What needs to be done:
Except for the pictures, reproduce the records word for word.

** Source data follows **

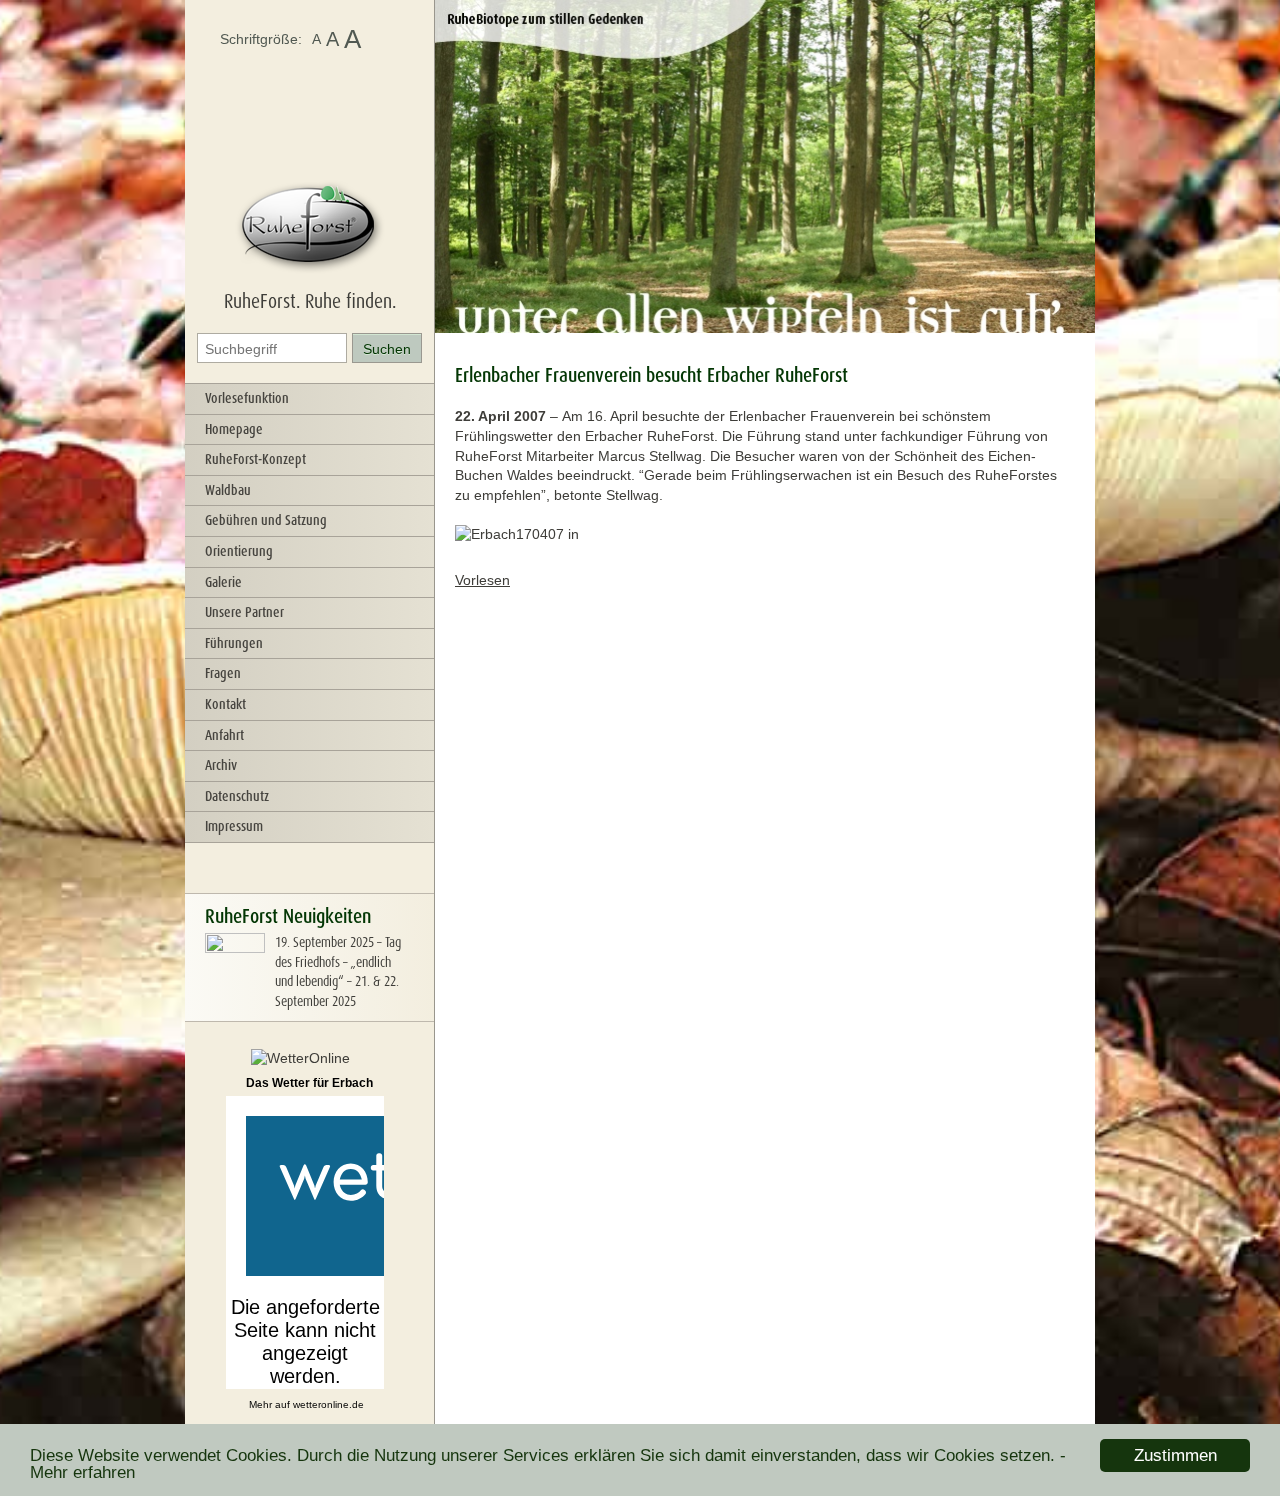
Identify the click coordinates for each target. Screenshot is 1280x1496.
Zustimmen (1175, 1455)
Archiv (221, 765)
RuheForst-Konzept (255, 459)
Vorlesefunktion (247, 398)
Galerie (223, 582)
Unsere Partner (244, 612)
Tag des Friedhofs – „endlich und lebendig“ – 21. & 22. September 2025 (338, 971)
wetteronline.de (328, 1404)
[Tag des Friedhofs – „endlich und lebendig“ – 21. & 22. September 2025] (235, 988)
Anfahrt (224, 735)
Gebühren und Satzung (266, 520)
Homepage (234, 429)
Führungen (234, 643)
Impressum (234, 826)
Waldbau (228, 490)
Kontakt (225, 704)
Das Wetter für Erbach (309, 1083)
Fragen (223, 673)
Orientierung (239, 551)
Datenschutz (237, 796)
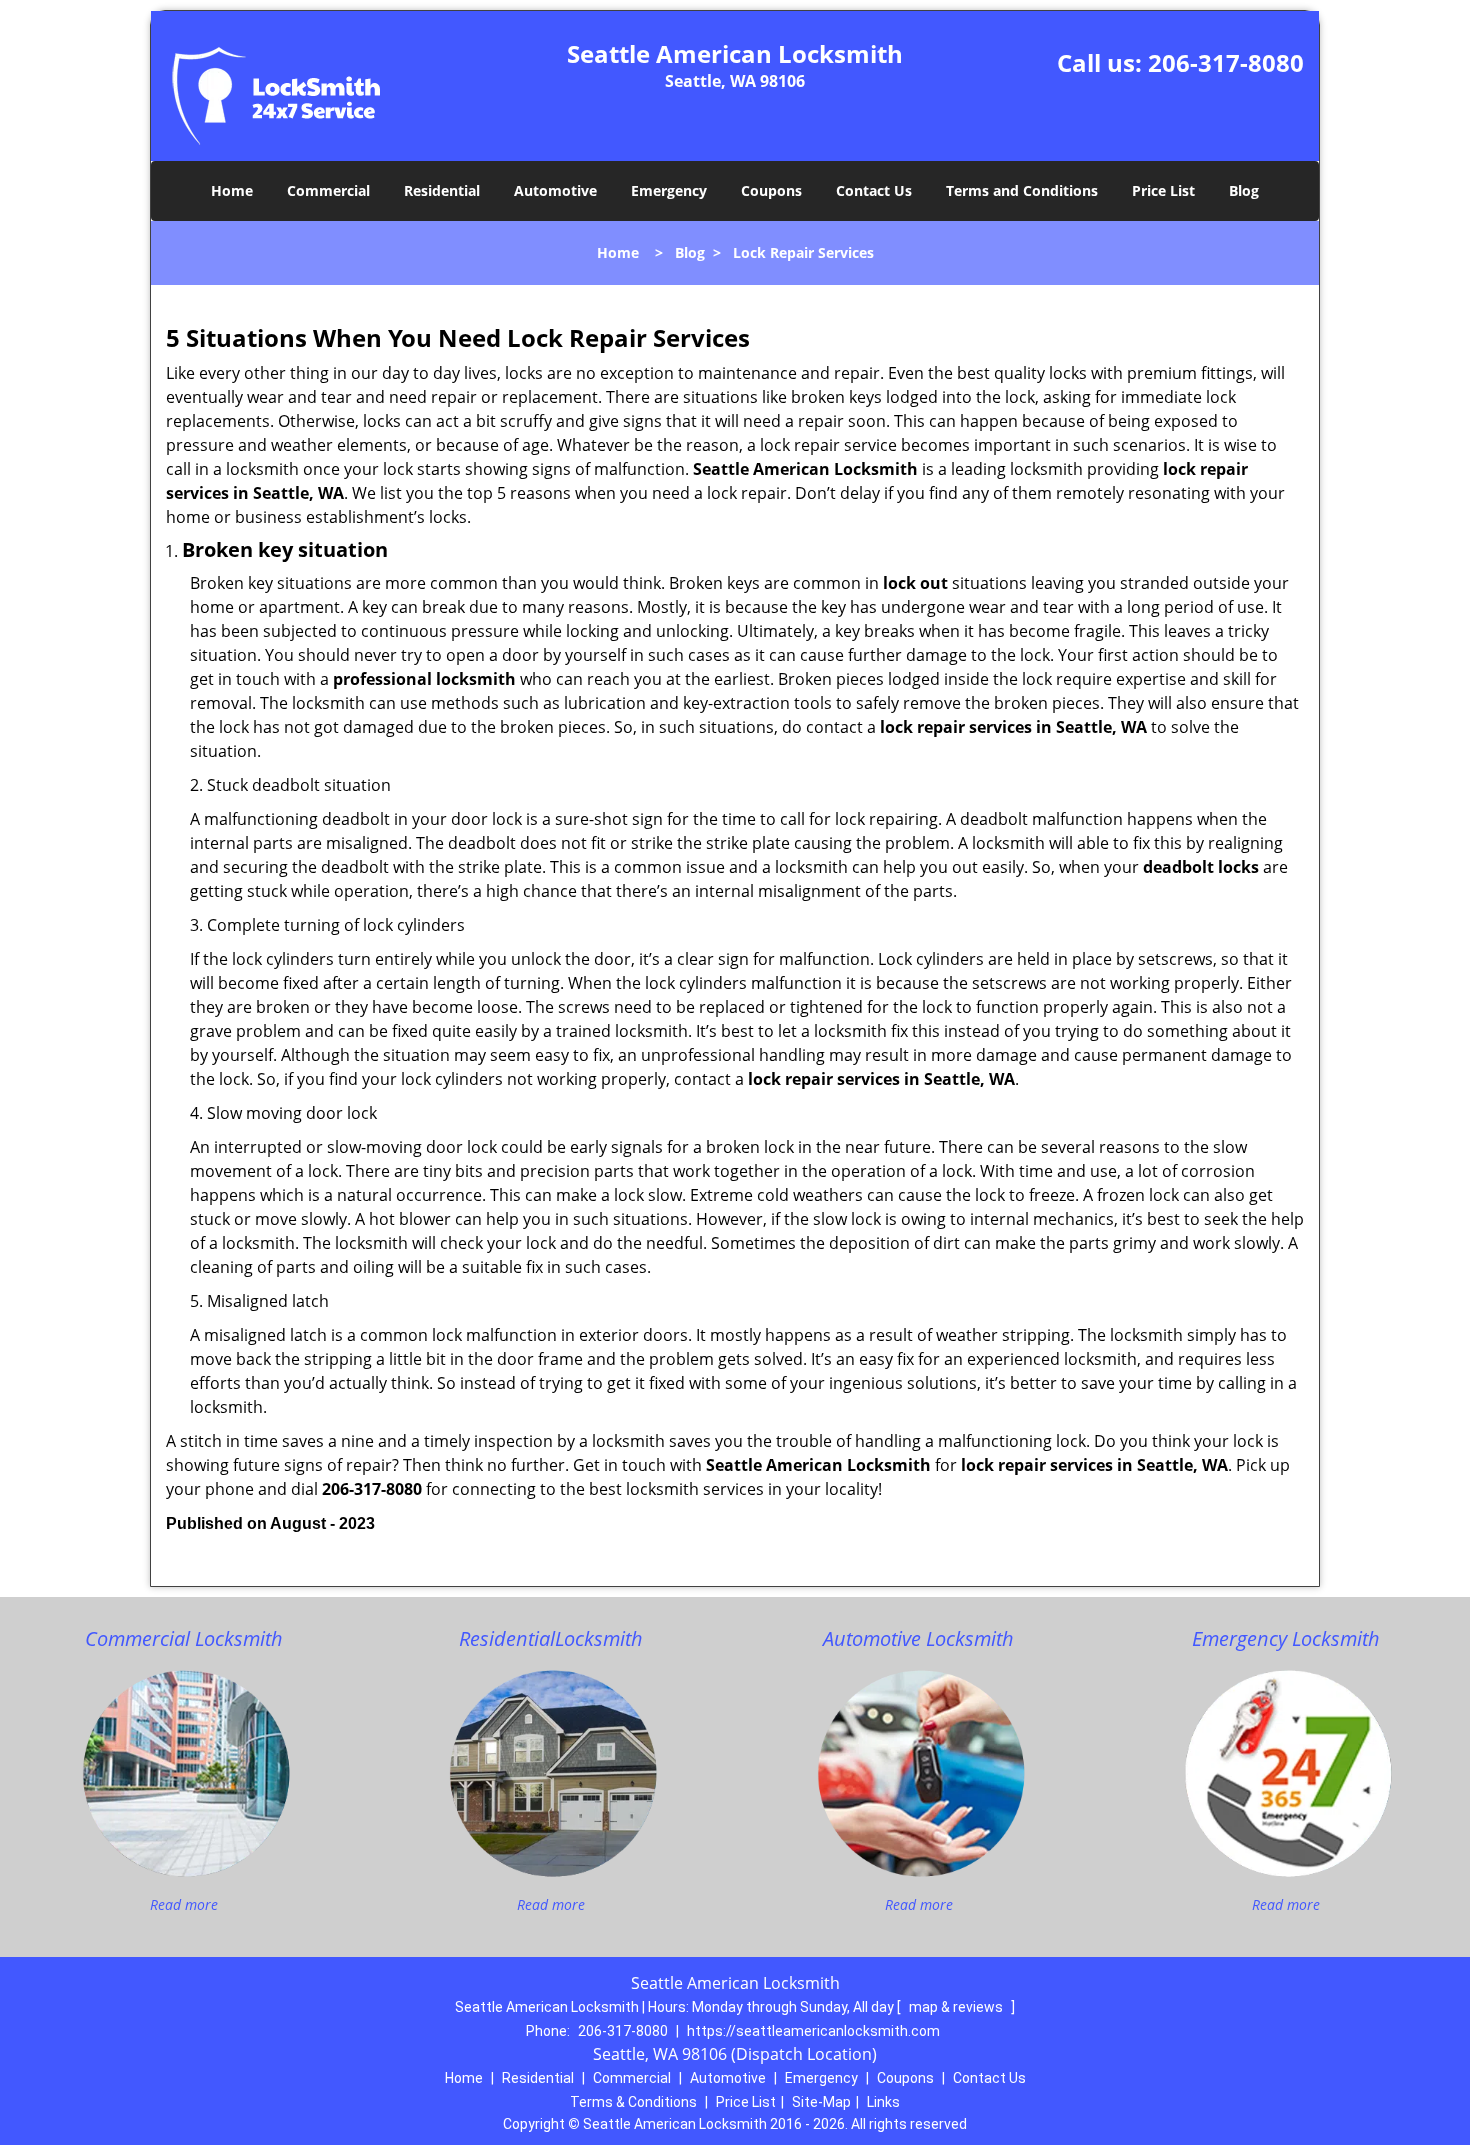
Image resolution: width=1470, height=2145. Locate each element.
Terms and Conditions (1022, 190)
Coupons (771, 190)
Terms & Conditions (633, 2102)
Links (883, 2102)
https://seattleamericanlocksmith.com (813, 2031)
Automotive (555, 190)
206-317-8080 (1226, 62)
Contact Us (874, 190)
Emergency (669, 190)
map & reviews (957, 2007)
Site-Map (821, 2102)
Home (232, 190)
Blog (1244, 190)
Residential (442, 190)
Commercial (328, 190)
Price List (1163, 190)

** End of Source data **

Solution below:
Identify the click coordinates for each target. Screenshot is 1280x1496.
Zustimmen (1175, 1455)
Archiv (221, 765)
RuheForst-Konzept (255, 459)
Vorlesefunktion (247, 398)
Galerie (223, 582)
Unsere Partner (244, 612)
Tag des Friedhofs – „endlich und lebendig“ – 21. & 22. September 2025 (338, 971)
wetteronline.de (328, 1404)
[Tag des Friedhofs – „endlich und lebendig“ – 21. & 22. September 2025] (235, 988)
Anfahrt (224, 735)
Gebühren und Satzung (266, 520)
Homepage (234, 429)
Führungen (234, 643)
Impressum (234, 826)
Waldbau (228, 490)
Kontakt (225, 704)
Das Wetter für Erbach (309, 1083)
Fragen (223, 673)
Orientierung (239, 551)
Datenschutz (237, 796)
Image resolution: width=1470, height=2145. Locate each element.
Terms and Conditions (1022, 190)
Coupons (771, 190)
Terms & Conditions (633, 2102)
Links (883, 2102)
https://seattleamericanlocksmith.com (813, 2031)
Automotive (555, 190)
206-317-8080 (1226, 62)
Contact Us (874, 190)
Emergency (669, 190)
map & reviews (957, 2007)
Site-Map (821, 2102)
Home (232, 190)
Blog (1244, 190)
Residential (442, 190)
Commercial (328, 190)
Price List (1163, 190)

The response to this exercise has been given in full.